→ Challenge 1
Update the forum thread about Freshbot and Deepbot from "I'm being hit" up to and including "back in April." by changing "deepbot" to "deepcrawler", and write out the revised passage.
→ Challenge 2
Arrange the collected data entries as a JSON list of strings, one string per line and blank lines omitted. Cover only the lines from the first line of the entries up to and including the line with "will tap(1044, 49).".

┌─ Text provided

Is Freshbot now Deepbot?

Forum Moderators: open

Message Too Old, No Replies

Is Freshbot now Deepbot?

The line is getting drawn ever thinner

trillianjedi

4:18 pm on May 22, 2003 (gmt 0)

I've seen several postings about this now in the last few days, although this is my first actual experience of it.

I'm being hit very hard by google's freshbot at the moment, and going deep too. At first glance at what is currently going on with the little guys, I had to check and double check that the IP's were 64.... (they are).

It's behaviour, in terms of hard hitting and depth of crawl (it's going through the entire site) is more like the character of the old deepbot.

In fact, it's identical behaviour to deepbot the last time it crawled this site back in April.

I'm interested in hearing from others who are seeing the same.

trillianjedi

10:22 pm on May 22, 2003 (gmt 0)

Critter,

Sorry, I'm not quite with you - can you explain a bit more?

I think you're saying that freshie is crawling pages on a site that are not linked from other pages on that site?

└─
┌─ Records for this task

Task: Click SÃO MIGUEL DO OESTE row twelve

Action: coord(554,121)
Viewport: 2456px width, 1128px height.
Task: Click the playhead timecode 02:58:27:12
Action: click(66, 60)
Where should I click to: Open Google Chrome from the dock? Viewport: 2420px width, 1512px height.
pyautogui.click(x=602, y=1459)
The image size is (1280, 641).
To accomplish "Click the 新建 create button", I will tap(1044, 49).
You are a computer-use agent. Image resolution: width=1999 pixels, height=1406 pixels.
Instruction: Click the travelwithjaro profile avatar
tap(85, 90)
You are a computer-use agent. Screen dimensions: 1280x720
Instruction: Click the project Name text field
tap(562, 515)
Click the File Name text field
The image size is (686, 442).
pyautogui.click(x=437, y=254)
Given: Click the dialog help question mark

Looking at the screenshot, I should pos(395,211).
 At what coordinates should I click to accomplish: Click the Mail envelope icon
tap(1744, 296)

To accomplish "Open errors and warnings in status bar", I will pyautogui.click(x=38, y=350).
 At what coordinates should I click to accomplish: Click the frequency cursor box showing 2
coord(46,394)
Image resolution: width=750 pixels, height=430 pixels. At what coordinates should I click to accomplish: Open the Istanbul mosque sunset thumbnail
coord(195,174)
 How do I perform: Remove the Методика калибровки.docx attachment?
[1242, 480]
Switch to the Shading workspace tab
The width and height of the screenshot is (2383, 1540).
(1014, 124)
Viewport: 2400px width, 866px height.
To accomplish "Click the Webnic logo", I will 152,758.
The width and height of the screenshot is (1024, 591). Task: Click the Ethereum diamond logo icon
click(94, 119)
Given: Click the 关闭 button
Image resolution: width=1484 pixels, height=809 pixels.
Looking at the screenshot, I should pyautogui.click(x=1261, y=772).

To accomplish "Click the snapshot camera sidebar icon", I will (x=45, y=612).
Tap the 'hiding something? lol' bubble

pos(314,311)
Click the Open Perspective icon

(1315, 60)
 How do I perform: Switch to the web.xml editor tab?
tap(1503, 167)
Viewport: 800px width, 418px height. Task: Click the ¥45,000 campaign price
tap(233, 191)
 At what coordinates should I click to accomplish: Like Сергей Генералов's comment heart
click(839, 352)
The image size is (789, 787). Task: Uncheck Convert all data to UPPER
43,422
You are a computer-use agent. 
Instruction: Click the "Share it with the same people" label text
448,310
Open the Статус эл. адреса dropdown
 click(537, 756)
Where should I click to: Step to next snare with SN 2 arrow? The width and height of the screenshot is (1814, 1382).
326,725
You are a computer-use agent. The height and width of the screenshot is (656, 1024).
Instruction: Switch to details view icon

└─

→ Right answer 1
I'm being hit very hard by google's freshbot at the moment, and going deep too. At first glance at what is currently going on with the little guys, I had to check and double check that the IP's were 64.... (they are).

It's behaviour, in terms of hard hitting and depth of crawl (it's going through the entire site) is more like the character of the old deepcrawler.

In fact, it's identical behaviour to deepcrawler the last time it crawled this site back in April.

→ Right answer 2
[
  "Task: Click SÃO MIGUEL DO OESTE row twelve",
  "Action: coord(554,121)",
  "Viewport: 2456px width, 1128px height.",
  "Task: Click the playhead timecode 02:58:27:12",
  "Action: click(66, 60)",
  "Where should I click to: Open Google Chrome from the dock? Viewport: 2420px width, 1512px height.",
  "pyautogui.click(x=602, y=1459)",
  "The image size is (1280, 641).",
  "To accomplish \"Click the 新建 create button\", I will tap(1044, 49)."
]